兄さんなんか!
思わず口を噤んでしまった。痛い程に気持ちが分かってしまうのだ──いつも兄を誇りのように思う彼女も周囲に比べられる都度思うところはあったのだろうという事が。それでも尚兄の為に振る舞ってきたことも劣等感を感じてきた事も。
「……ルフレは」
「ルイージさんは」
言葉が重なってしまった。
「どうぞ」
「いや」
「先輩ですから」
こうなると頑なというやつである。
「……お兄さんのこと好き?」
「当たり前ですっ!」
勢いよく答えた後で。
「、……あ」
ルフレは顔を赤くしながら顔を背けてしまう。
「あはは」
ルイージは笑って、
「僕も」
嫌う理由になんかならない。
だって結局兄さんは凄いんだから──
「ひいっ!」
不意に通路の絵画が音を立てて傾くのだからルイージは情けない声を上げながらルフレの後ろに避難してしまった。
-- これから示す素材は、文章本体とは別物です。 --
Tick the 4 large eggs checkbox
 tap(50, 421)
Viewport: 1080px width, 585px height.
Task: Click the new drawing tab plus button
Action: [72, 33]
それだけに留まらず少し先で重なるようにして倒れていた本棚がガタガタと震え出すのだから流石のルフレも顔を強張らせる。
「る、る、ルフレ!」
勇敢であることは大いに結構だが巻き込まれるともなれば話は別である。棚を震わせる正体を突き止めるべく歩みを進めるルフレにルイージはというと結局足が竦んで動けないまま目を見張るばかりで。そうしてルフレが本棚の目の前まで来た時何やら黒い影が勢いよく飛び出した。